早 勝 問 答の概要

『三宝寺録外目録』所収。
 本書は浄土宗・禅宗・天台宗・台密・東密との問答を教科書的に記したものである。諸宗との問答についての科文は、清水竜山らが『日蓮聖人遺文全集講義』第八巻に整理掲載しており、これにしたがって列挙すれば、浄土宗との問答に十三問・禅宗に十一問・台家に六問、東密に四問・台密に三問の計三十七問を設けて破折の要綱が記されている。いずれも「早勝」の題号の示すように、要点を挙げるのみで、具体的な内容は省略されている。まず浄土宗との問答では、弥陀は『法華経』によって成仏したのであるから、その『法華経』を誹謗することは命を絶つことになり、また法華を誹謗することは弥陀の「常楽説是妙法華経」の本誓に背くことなどを挙げる。禅問答では、禅宗は経典に依らざるゆえに天魔と断ずること、また禅宗より迦葉の拈華微笑や竜女成仏の「深入禅定」等あげて難じられたら、それは仏説に依るものか、もしそうであれば、教外別伝は自語相違であると反詰すべきことなどを記している。
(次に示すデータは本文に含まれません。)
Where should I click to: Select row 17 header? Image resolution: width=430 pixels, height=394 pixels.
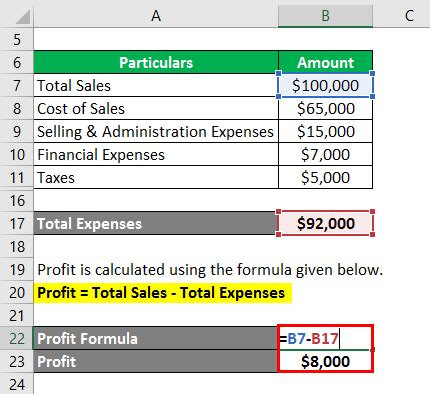click(x=17, y=223)
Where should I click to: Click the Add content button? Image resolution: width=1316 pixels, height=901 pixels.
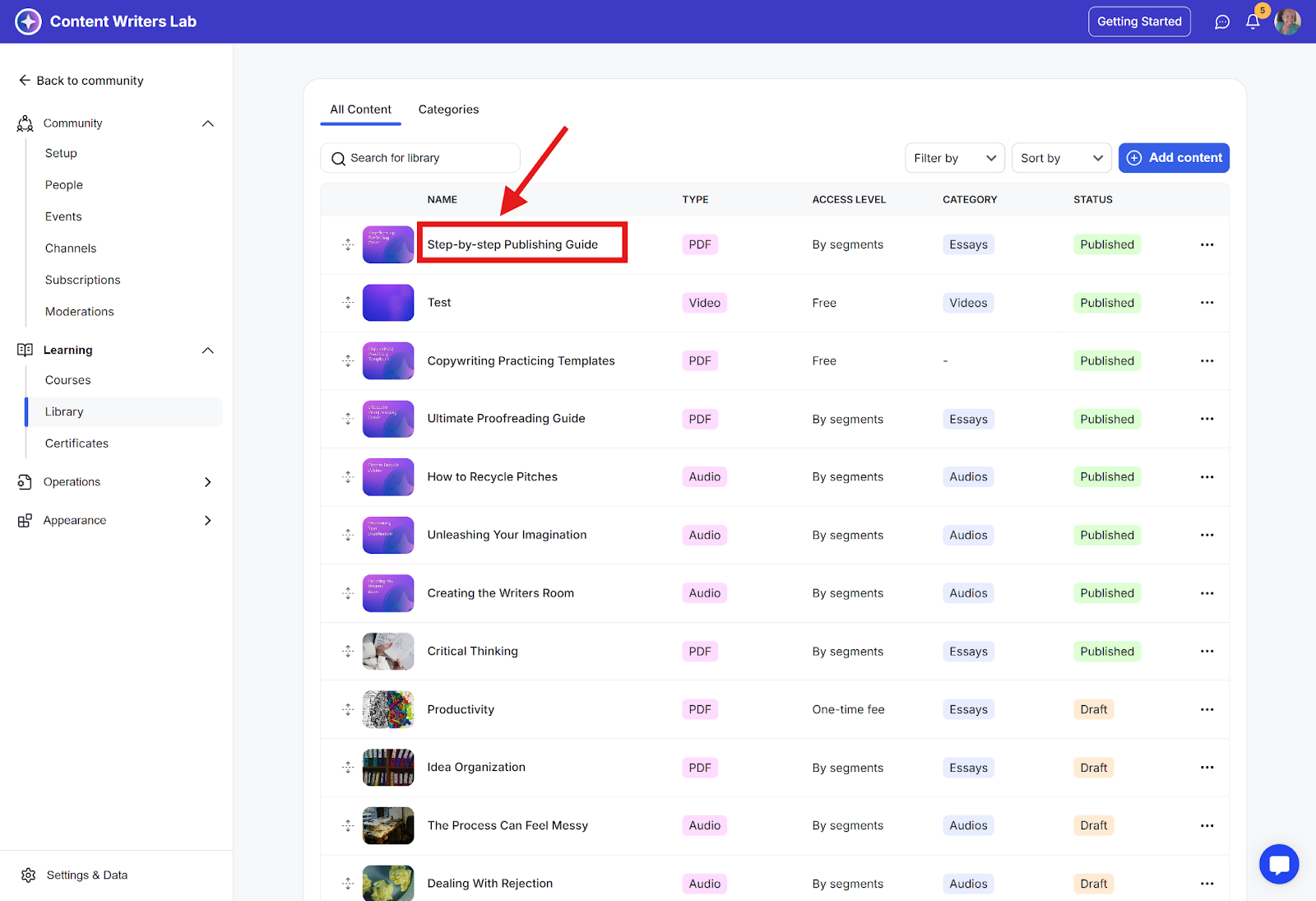coord(1174,158)
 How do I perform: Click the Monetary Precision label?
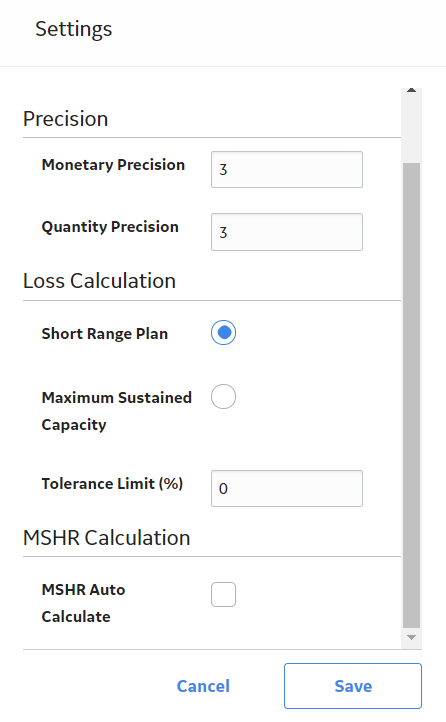(x=113, y=165)
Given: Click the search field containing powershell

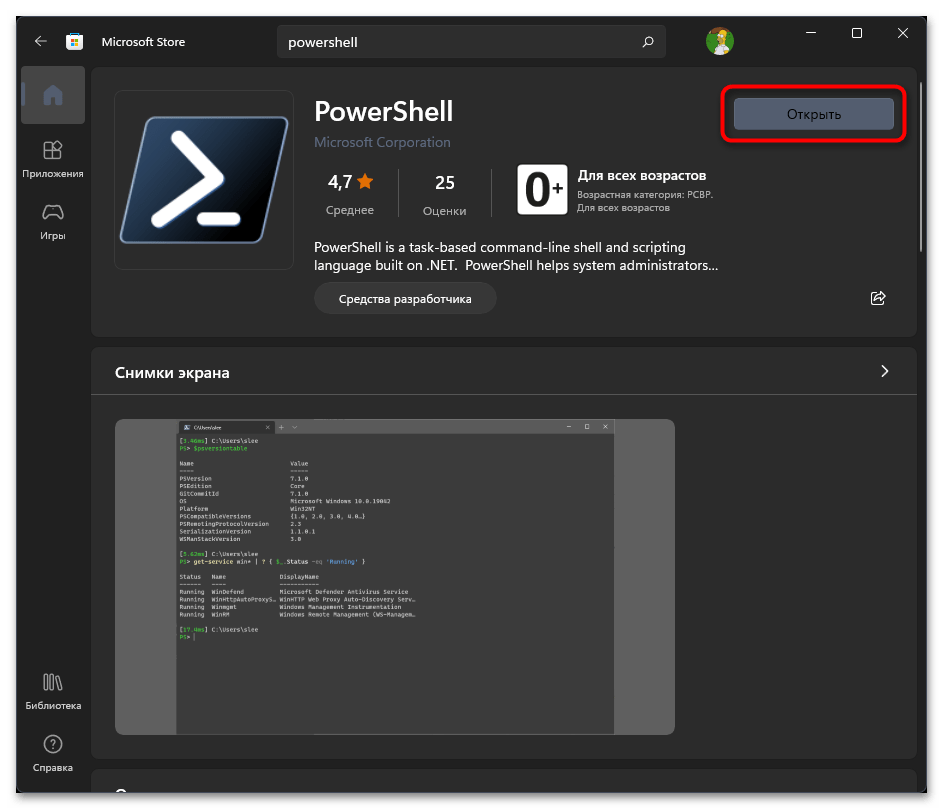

また「天台宗問答」と「山門流真言宗問答」とは別個に設けられているが、いずれも法華誹謗の失を挙げ、慈覚を批判しているように、これは現今における日本天台宗に対する批判であるから一括りとすることができる。本項においては法華を開会したならば『法華経』も諸経も同一ではないかとの論難には、天台が南三北七の十師を破折し、伝教が南都六宗を破したことを実例をあげ、慈覚が理同事勝と判ずることについては、法華を謗ずることは、自ら理が同ずという真言をも謗ずることであると論難するよう述べ、また「本理大綱集」をもって顕密は同等であると難じられたら、「本理大綱集」は伝教の作ではない、これをもって慈覚は法華を謗ずるのか、と反論するよう記している。現存真蹟のなかで、「本理大綱集」の作者ならびに真偽に論究したものはなく、この一文は注目される。最後に真言宗との問答においては、『無量義経』の「未顕真実」の位置づけと、弘法の立つる五蔵判について論じている。まずは真言は釈尊の所説か大日の説であるか問いつめ、真言が釈尊の所説でなければ、釈尊所説の『六波羅密経』をもって『法華経』を五蔵の第四に判ずるのは矛盾であると論難する。その他真言亡国の所以についての問答などを行っているが、真言の祈祷によって朝廷が敗戦した「承久の乱」などの先例は用いられていない。以上の諸宗との問答においては、一つの答の中に「一義に云く」を多用し、断片的記述に終始しており、これは真蹟の伝わるものには見られず、本書と 番号2-25「真言宗私見聞」のみに見られる用法である。なお、日全の『法華問答正義抄』(第十八禅宗・第二十天台宗)に、『本理大綱集』が偽書であると指摘されており、また同抄に「一義に云く」が多用されていることは、両者に何らかの関連を予想させる。